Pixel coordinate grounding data
......
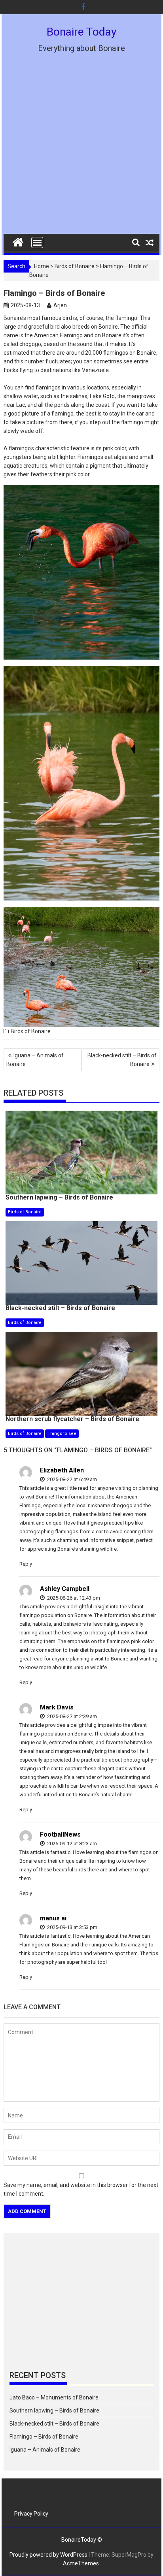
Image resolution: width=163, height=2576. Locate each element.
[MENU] (37, 242)
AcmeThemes (81, 2563)
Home (41, 266)
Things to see (61, 1433)
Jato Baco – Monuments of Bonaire (54, 2397)
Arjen (60, 305)
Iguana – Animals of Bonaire (35, 1059)
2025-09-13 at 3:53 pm (71, 1927)
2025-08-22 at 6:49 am (71, 1479)
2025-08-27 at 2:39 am (71, 1716)
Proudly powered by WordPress (48, 2555)
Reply (25, 1564)
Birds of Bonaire (75, 266)
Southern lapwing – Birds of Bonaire (54, 2410)
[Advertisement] (81, 149)
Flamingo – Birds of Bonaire (43, 2436)
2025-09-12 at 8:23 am (71, 1843)
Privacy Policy (31, 2513)
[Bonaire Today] (18, 240)
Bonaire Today (81, 31)
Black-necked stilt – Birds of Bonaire (122, 1059)
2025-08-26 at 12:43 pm (73, 1598)
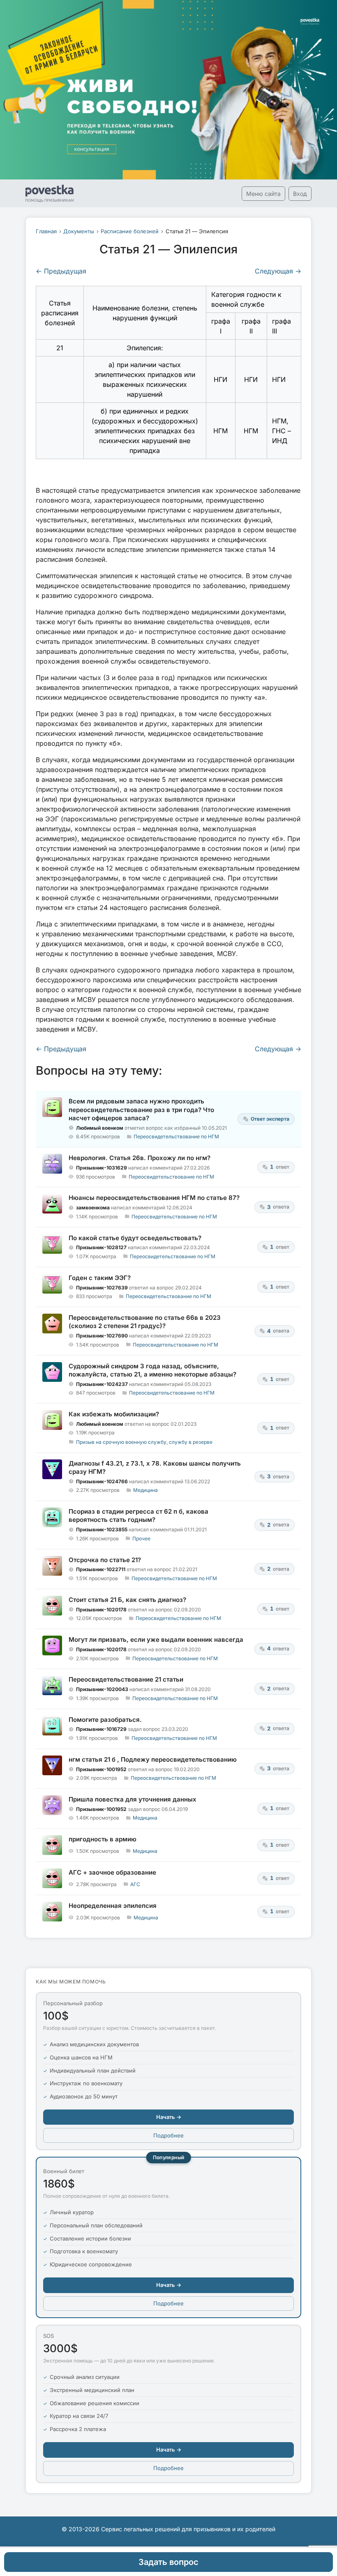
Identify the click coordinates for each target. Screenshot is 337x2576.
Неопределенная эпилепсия (113, 1906)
......
**Aim of the exercise:**
In the data, how many lines hold the word "Bonaire"? State that number alone.

**Solution for this problem:**
8